* Task details
Although the data below contains pictures, output only the lines between those holding "The height and width of the screenshot is (454, 808)." and "Image resolution: width=896", inclusive, exactly and without those pictures.

Dataset entries:
______
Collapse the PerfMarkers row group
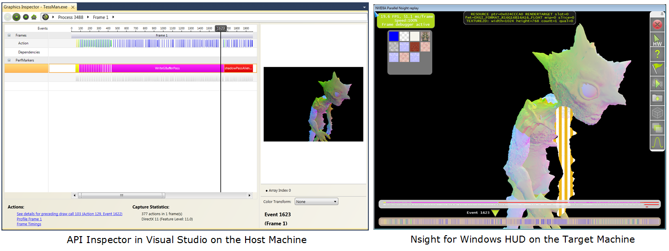The height and width of the screenshot is (251, 669). (9, 61)
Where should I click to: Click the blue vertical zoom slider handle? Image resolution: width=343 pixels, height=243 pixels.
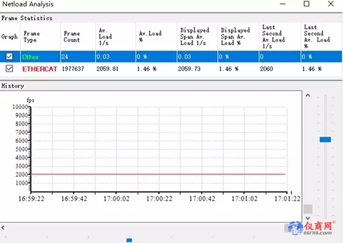click(325, 140)
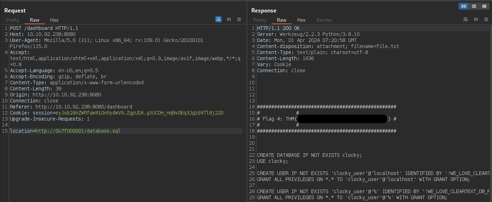Open the Request panel hamburger menu
Viewport: 492px width, 202px height.
click(239, 20)
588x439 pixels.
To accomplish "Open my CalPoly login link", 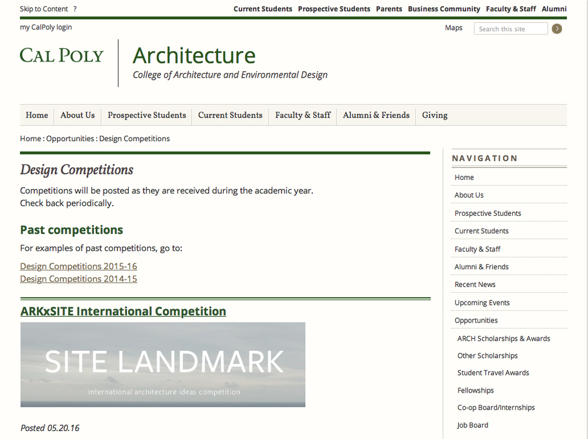I will pyautogui.click(x=46, y=27).
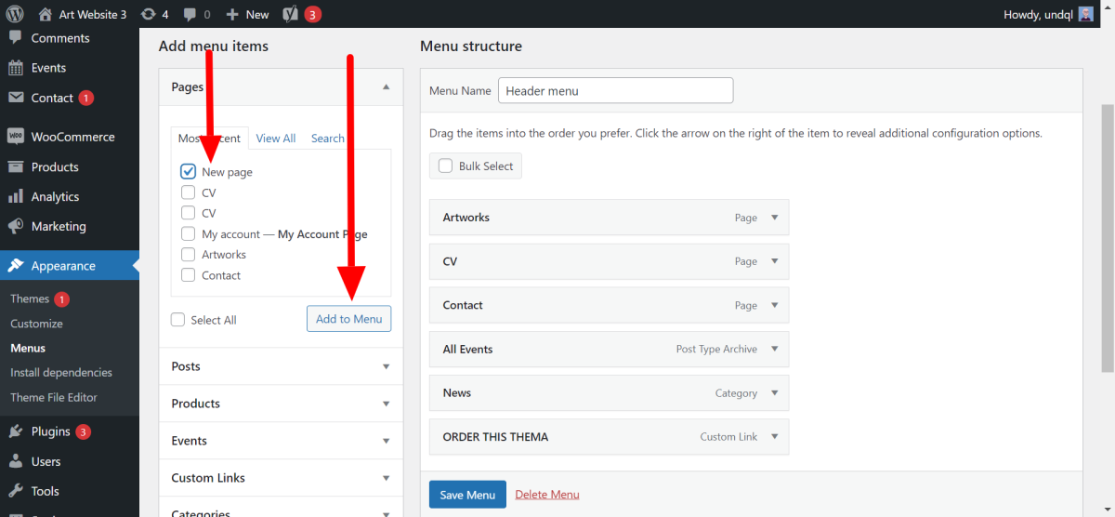Viewport: 1115px width, 517px height.
Task: Expand the ORDER THIS THEMA menu item
Action: pos(775,437)
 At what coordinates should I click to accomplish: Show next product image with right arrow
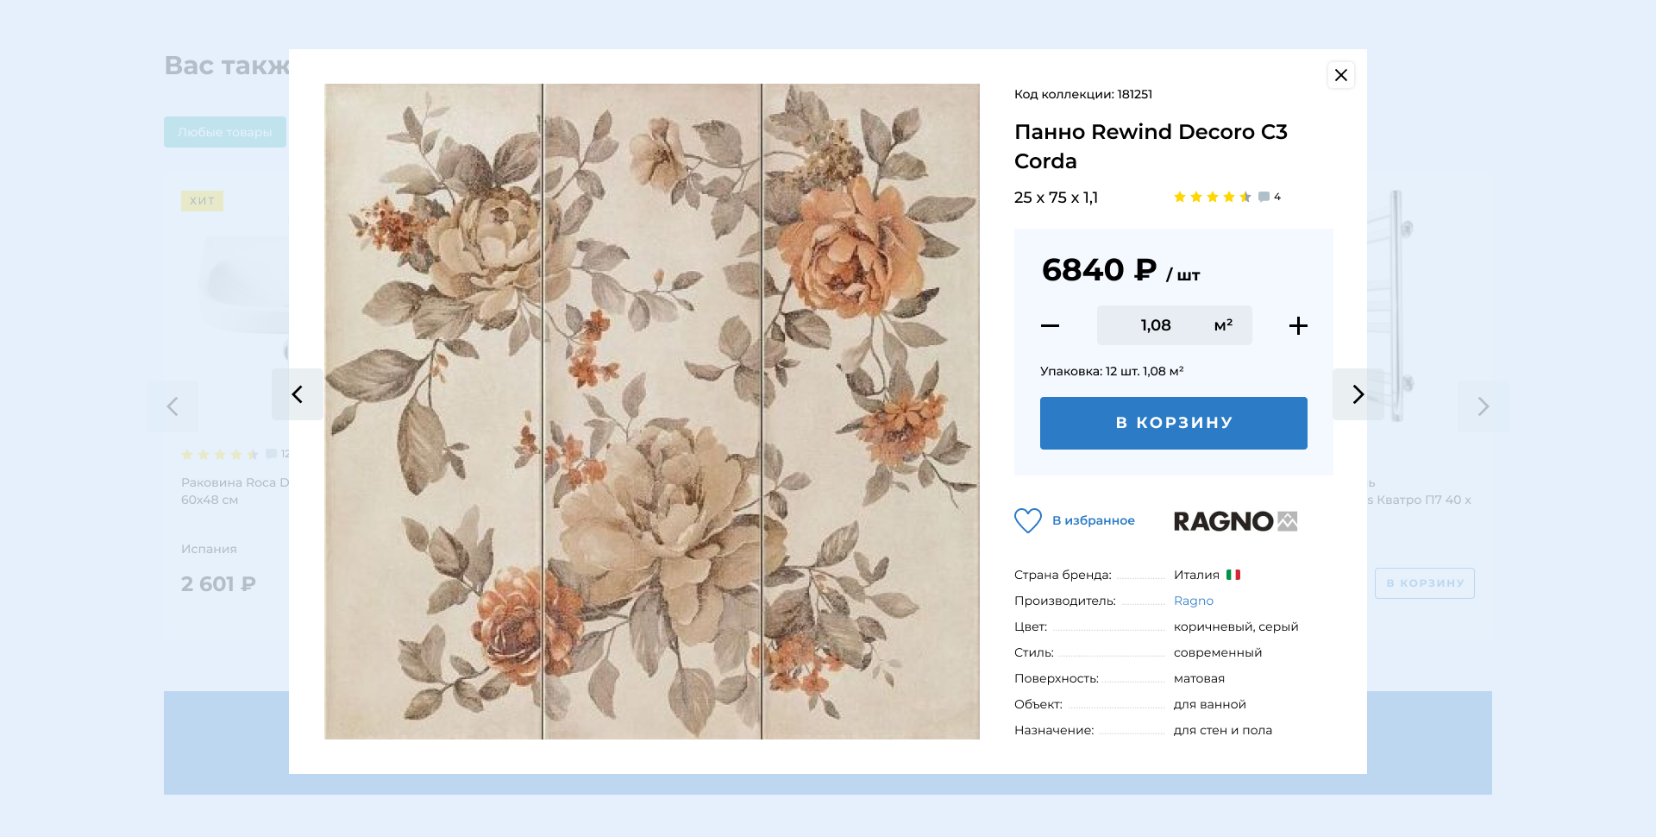[x=1358, y=394]
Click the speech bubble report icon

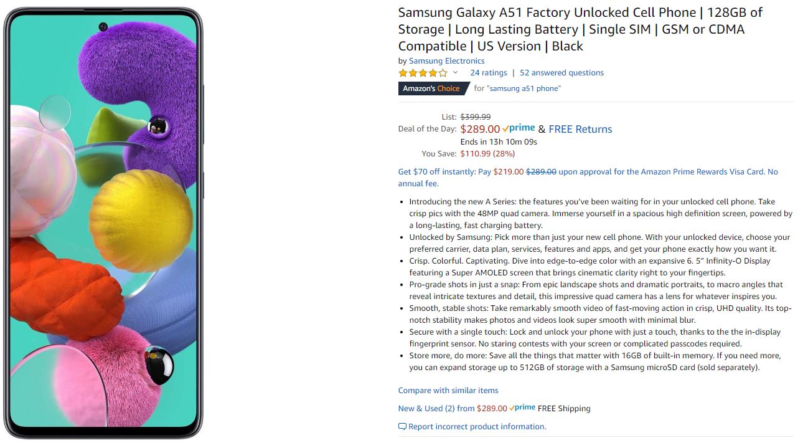tap(402, 427)
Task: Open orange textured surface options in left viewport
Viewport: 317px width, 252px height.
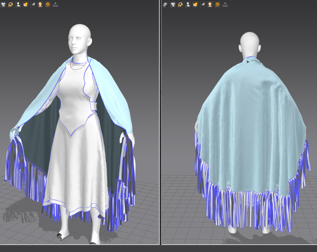Action: pyautogui.click(x=26, y=4)
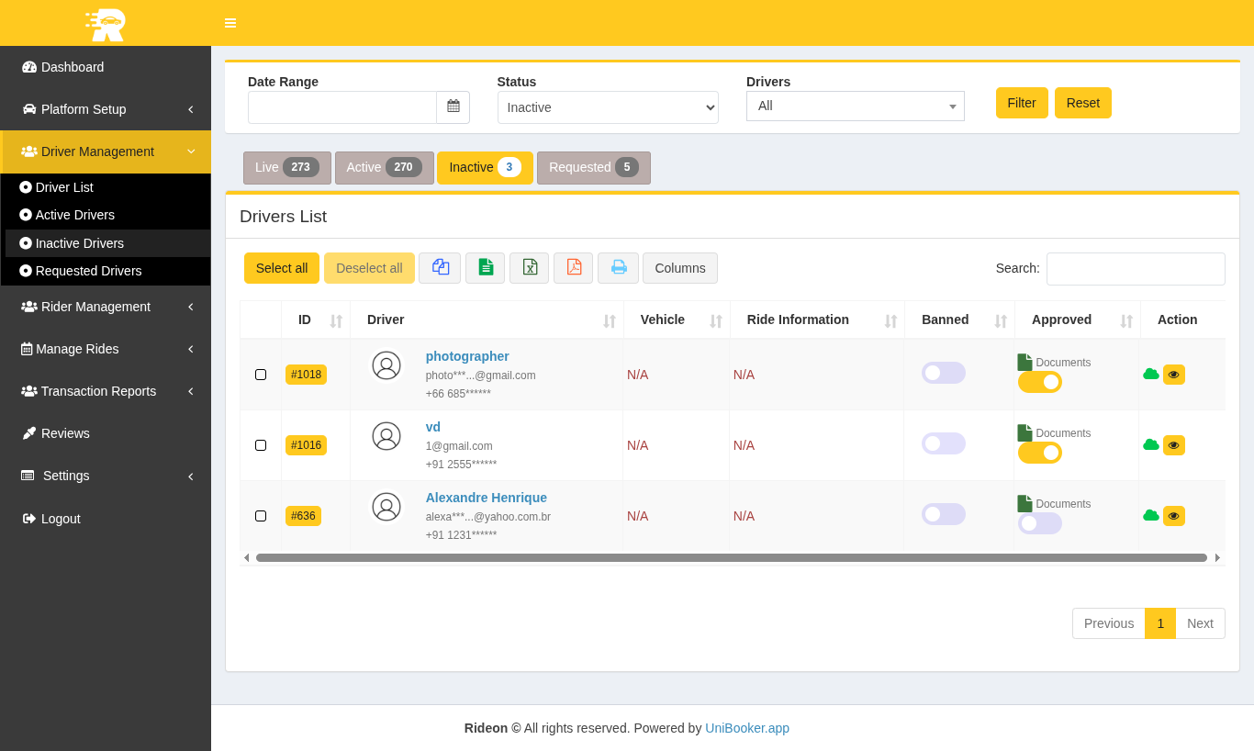Open the Status dropdown showing Inactive
This screenshot has width=1254, height=751.
point(608,107)
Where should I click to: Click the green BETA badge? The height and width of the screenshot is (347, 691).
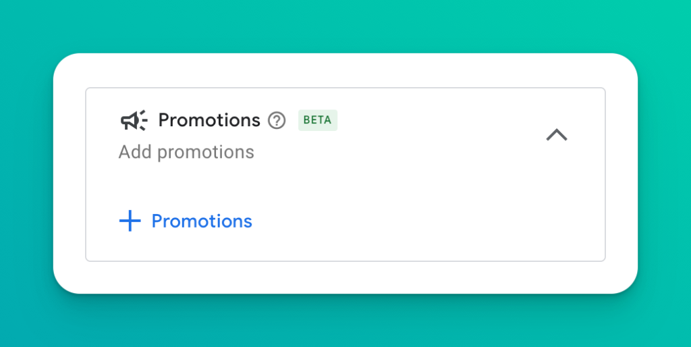click(318, 120)
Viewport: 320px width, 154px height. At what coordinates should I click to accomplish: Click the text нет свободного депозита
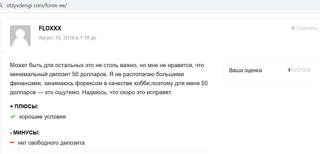tap(51, 143)
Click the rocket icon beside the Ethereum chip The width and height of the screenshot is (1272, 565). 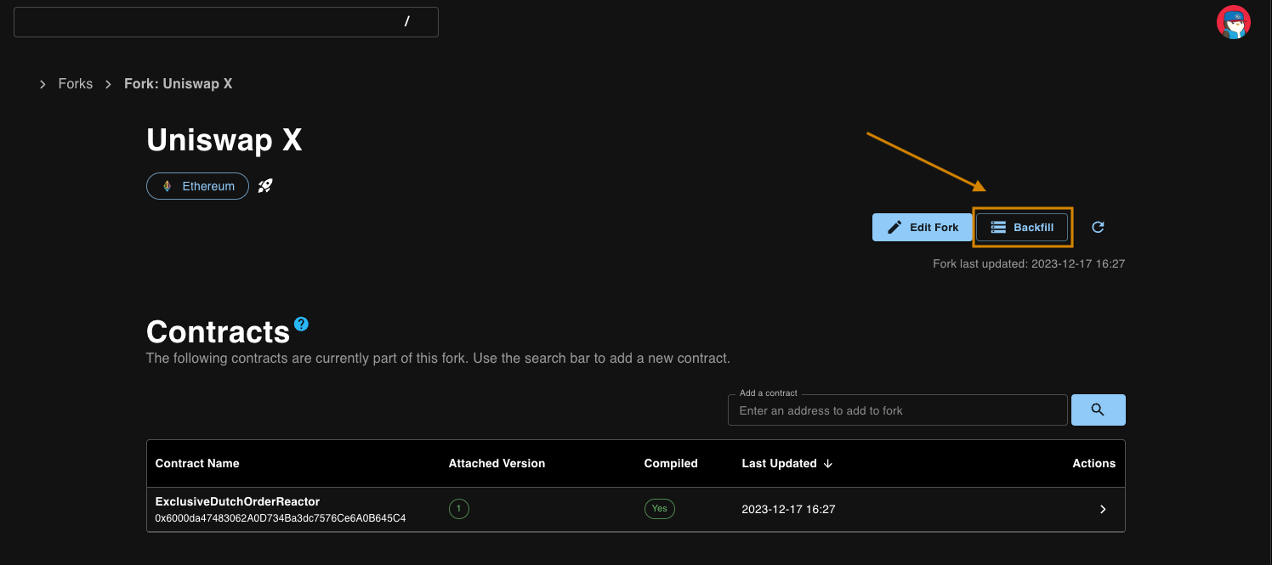pos(265,186)
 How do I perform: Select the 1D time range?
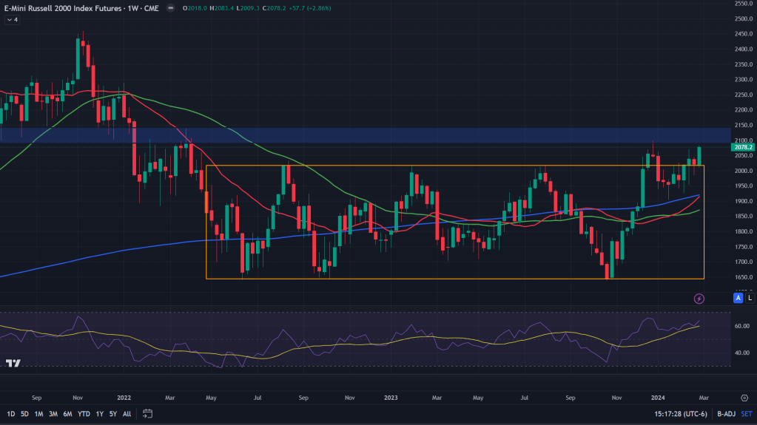coord(10,414)
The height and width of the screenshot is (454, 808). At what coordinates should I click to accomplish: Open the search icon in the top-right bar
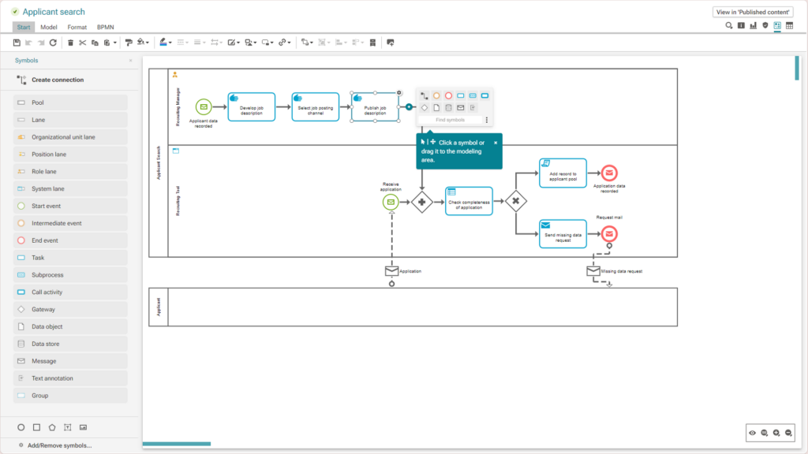click(x=728, y=25)
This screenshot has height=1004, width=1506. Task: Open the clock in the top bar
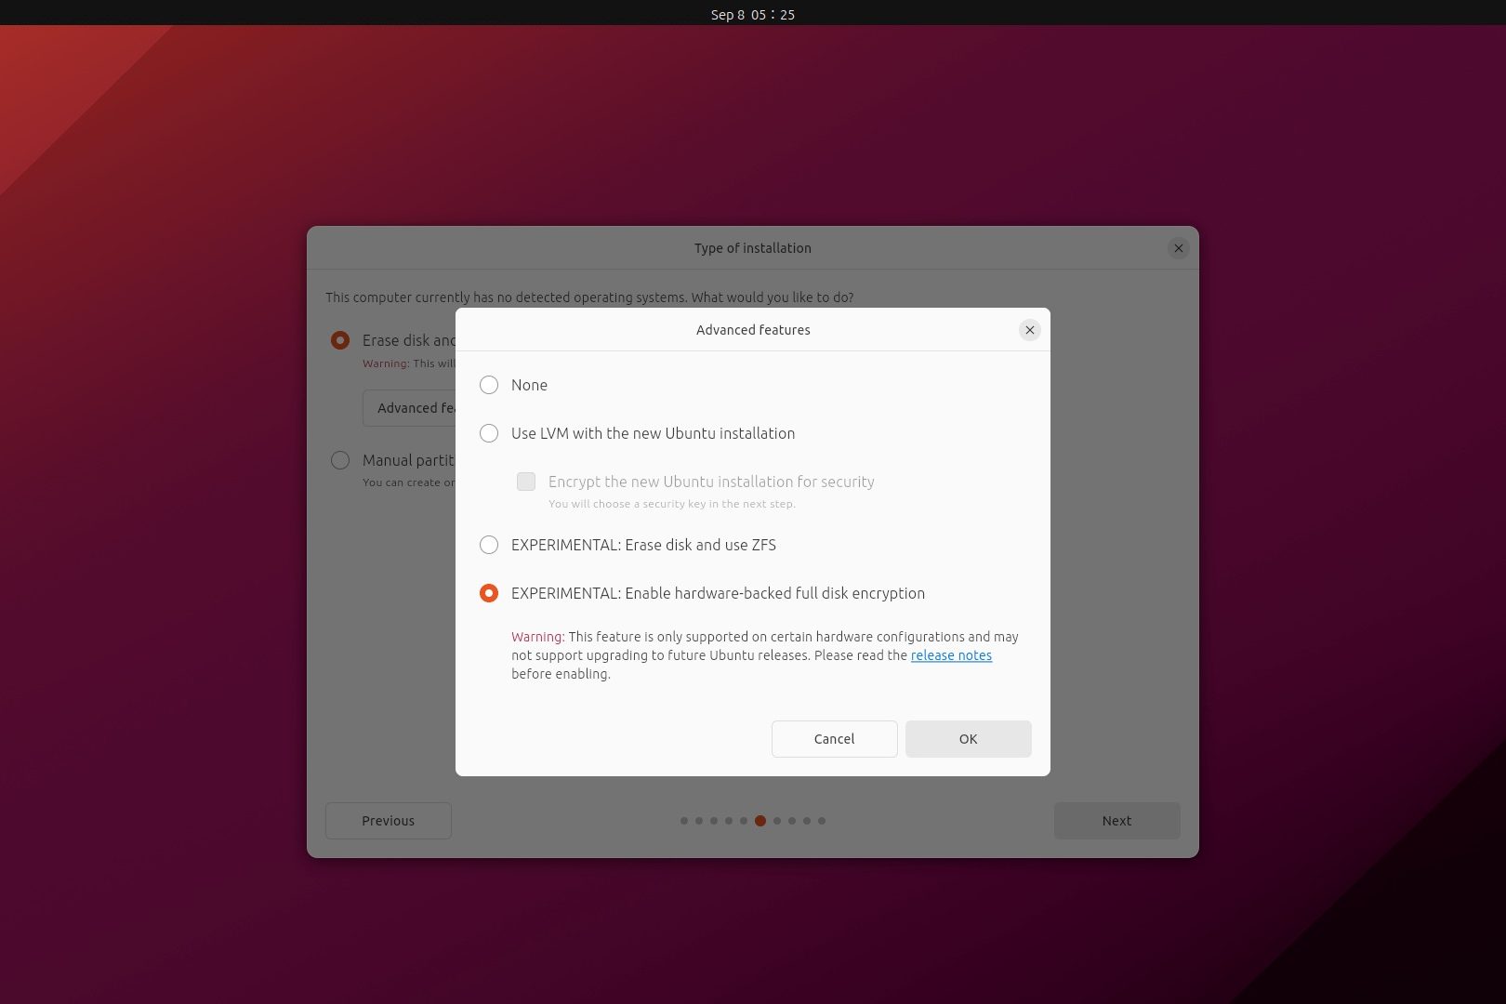coord(752,14)
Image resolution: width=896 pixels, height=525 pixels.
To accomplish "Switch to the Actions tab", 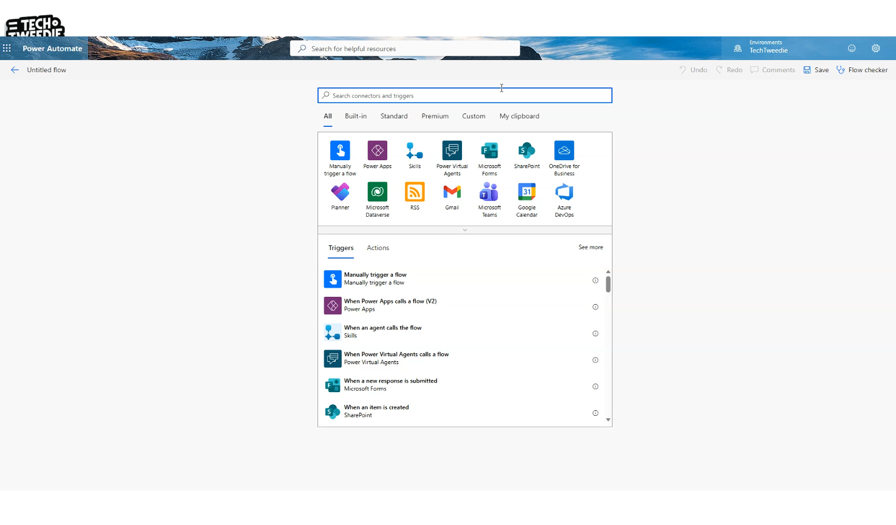I will tap(378, 248).
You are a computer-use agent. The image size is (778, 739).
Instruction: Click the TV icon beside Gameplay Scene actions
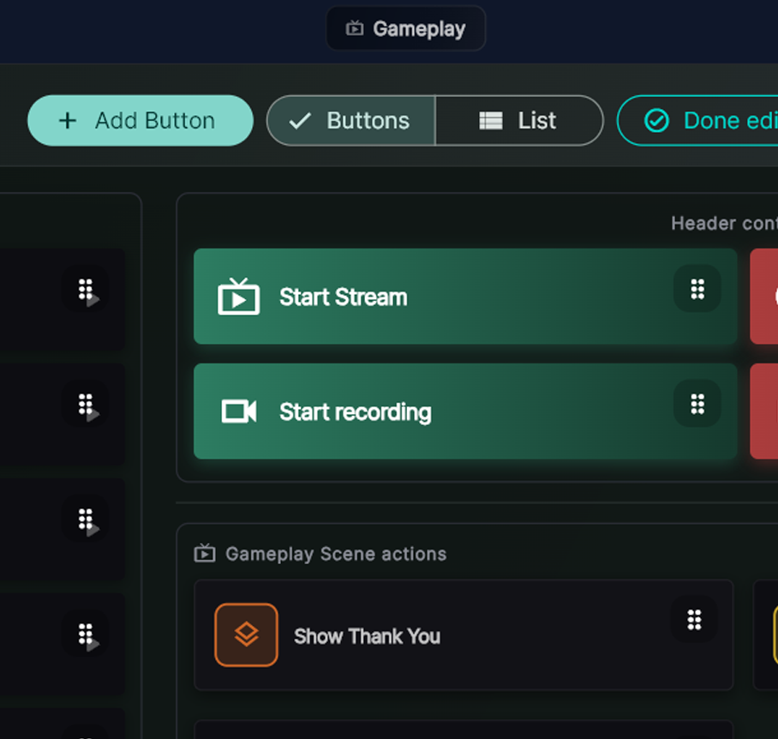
______
* Expected answer
The height and width of the screenshot is (454, 808). At what coordinates should I click to accomplish: Open the search icon in the top-right bar
click(x=728, y=25)
This screenshot has height=1004, width=1506. Task: Open the clock in the top bar
coord(752,14)
Image resolution: width=896 pixels, height=525 pixels.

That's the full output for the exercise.